Return every line of the entries that includes the word "agent".

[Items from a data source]
Start of Block

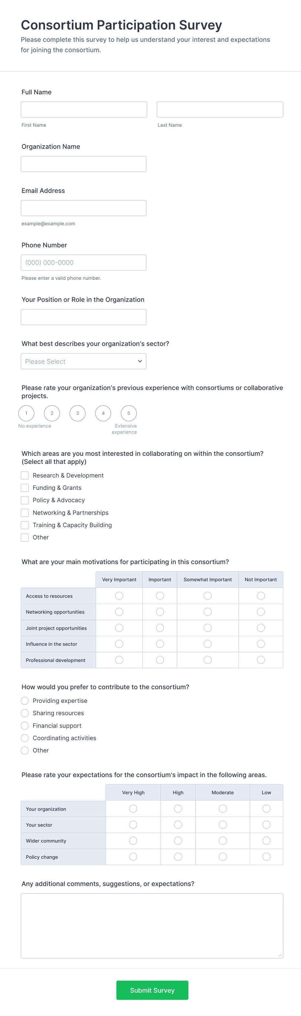Check the Research & Development box

click(x=25, y=476)
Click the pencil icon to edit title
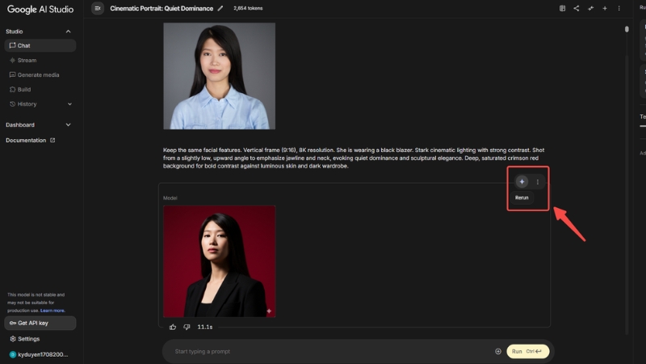Viewport: 646px width, 364px height. tap(220, 8)
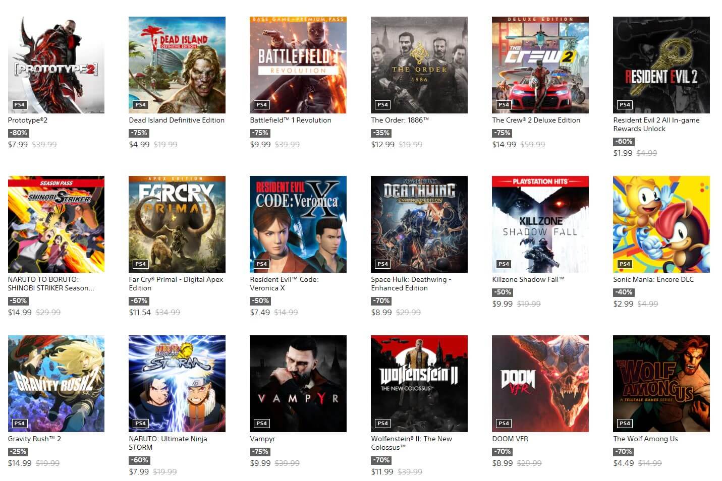The height and width of the screenshot is (481, 722).
Task: Select the Resident Evil Code: Veronica X title
Action: tap(284, 283)

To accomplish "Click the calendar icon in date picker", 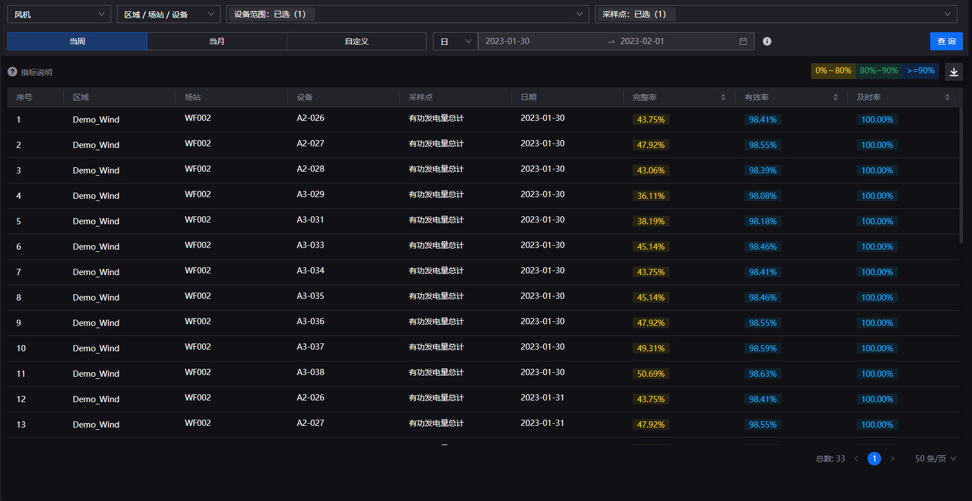I will [x=743, y=41].
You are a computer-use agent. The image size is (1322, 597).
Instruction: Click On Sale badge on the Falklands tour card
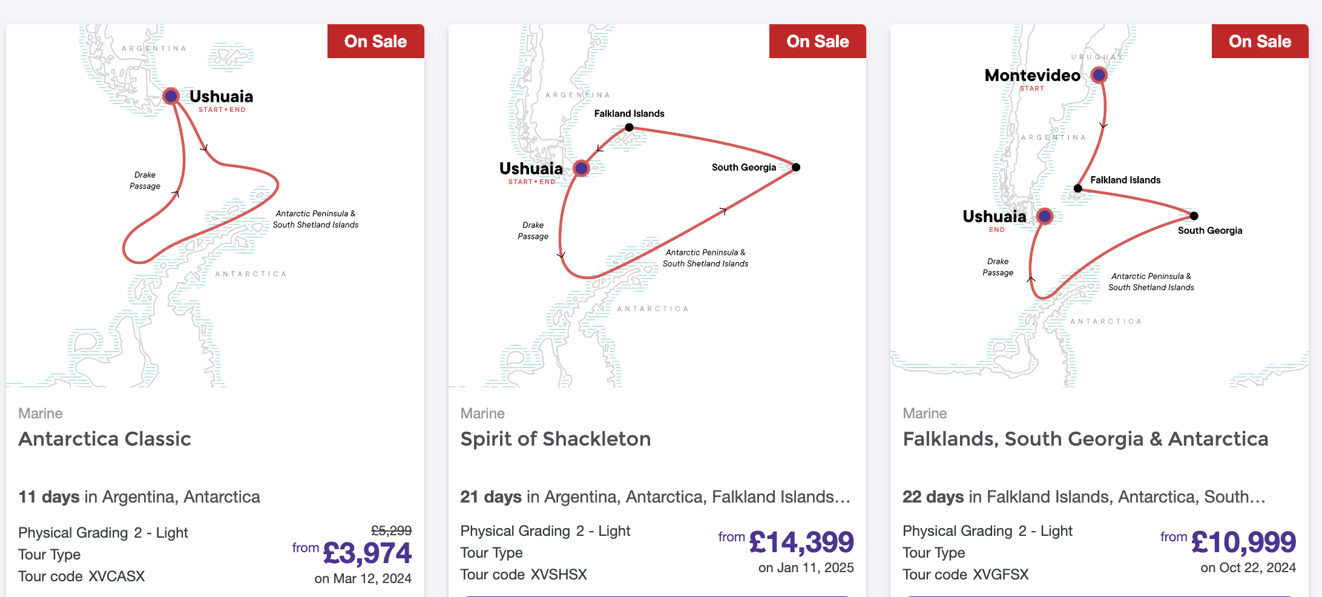pos(1260,41)
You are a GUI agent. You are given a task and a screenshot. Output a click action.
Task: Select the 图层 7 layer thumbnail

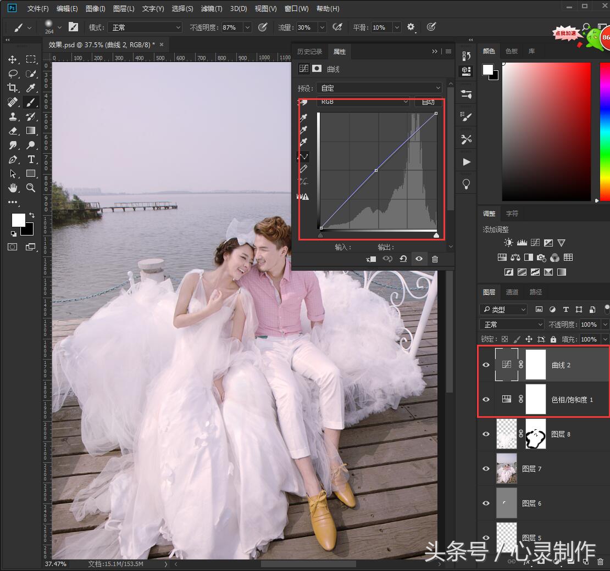[506, 468]
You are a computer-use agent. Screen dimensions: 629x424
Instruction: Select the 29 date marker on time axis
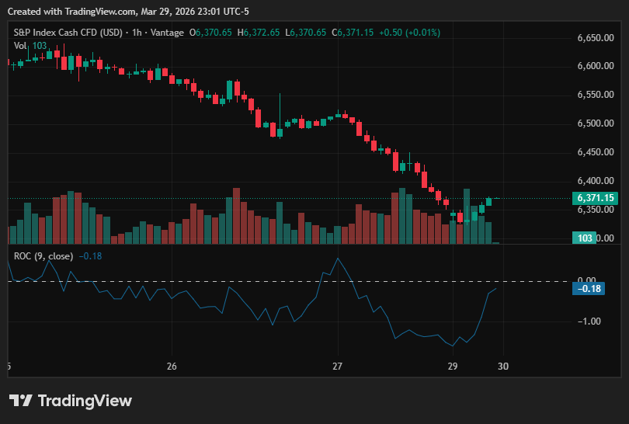tap(453, 367)
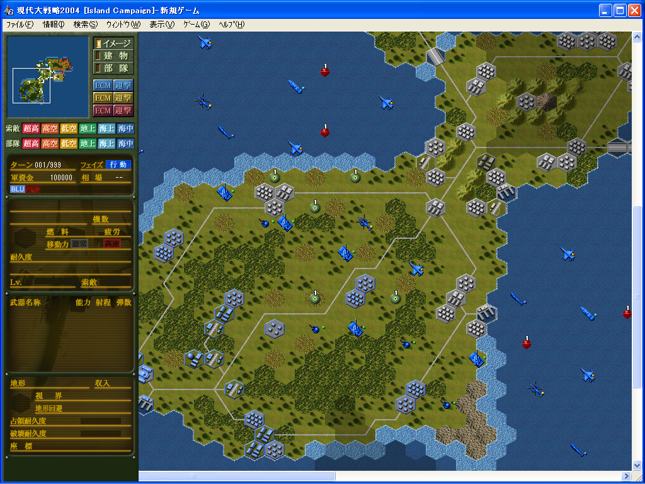Open the ファイル(F) menu
Image resolution: width=645 pixels, height=484 pixels.
(x=20, y=25)
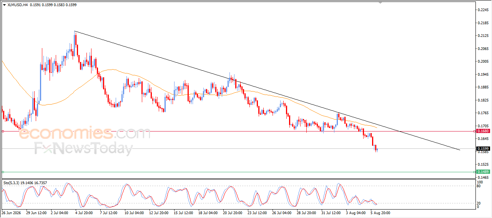Click the stochastic 80 level scale label

479,186
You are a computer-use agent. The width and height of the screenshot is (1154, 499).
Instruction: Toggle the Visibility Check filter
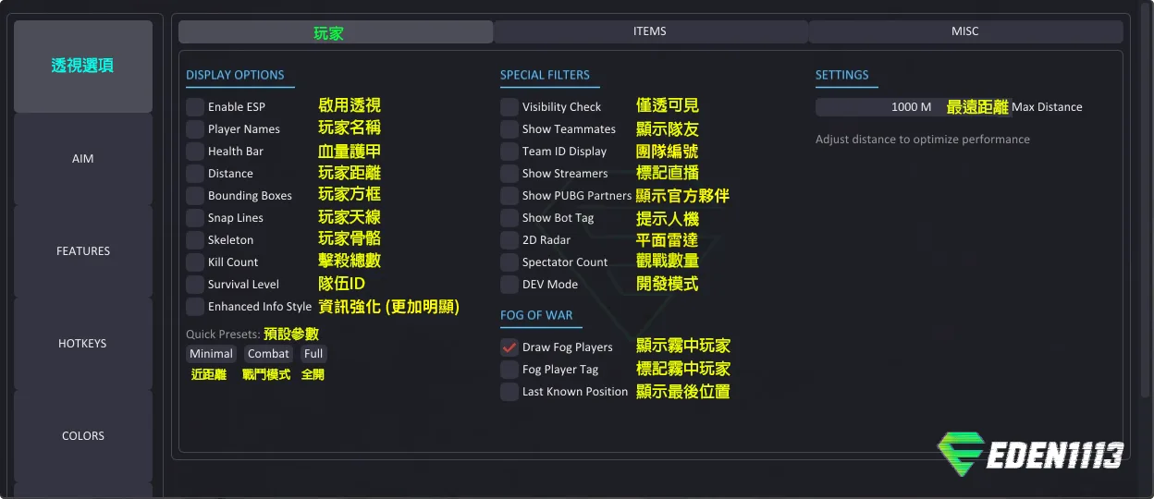pos(509,107)
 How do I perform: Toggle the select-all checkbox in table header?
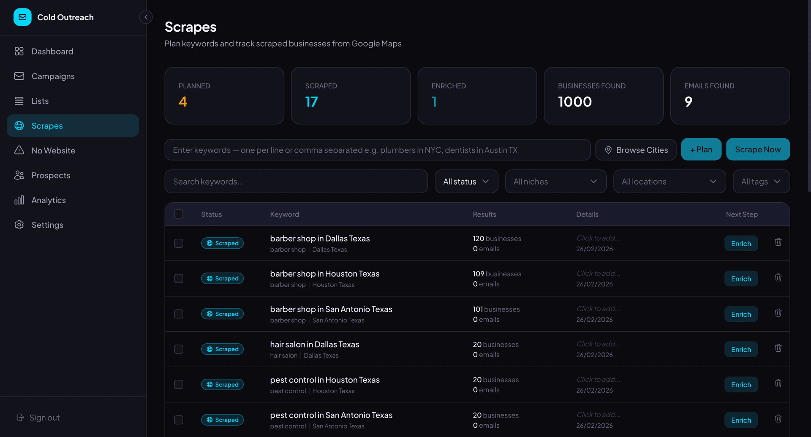tap(179, 214)
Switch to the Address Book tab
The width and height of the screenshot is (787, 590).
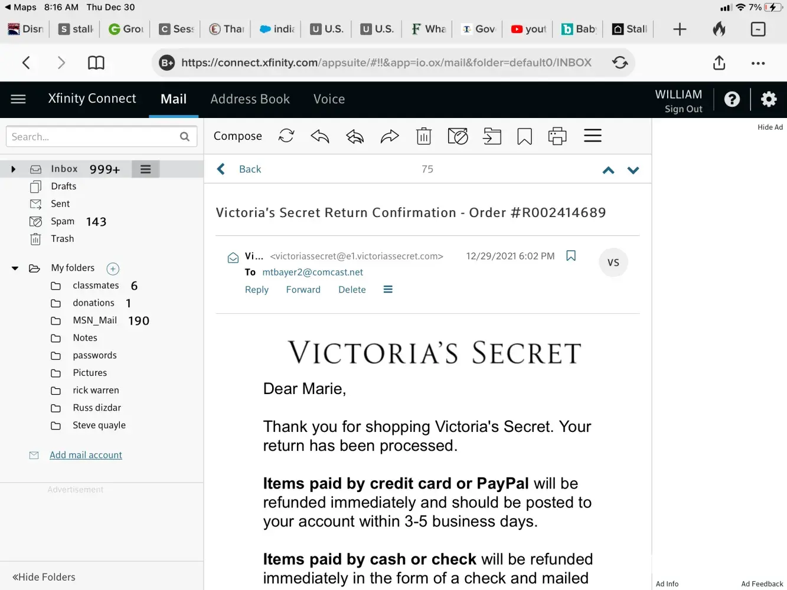pyautogui.click(x=250, y=99)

End of Block

→ Answer for this exercise:
You are a computer-use agent. The image size is (1322, 597).
You are a GUI agent. You are given a task and a screenshot. Output a click action.
You are a computer-use agent. Screen dimensions: 629x424
You are a computer-use agent. The width and height of the screenshot is (1154, 499).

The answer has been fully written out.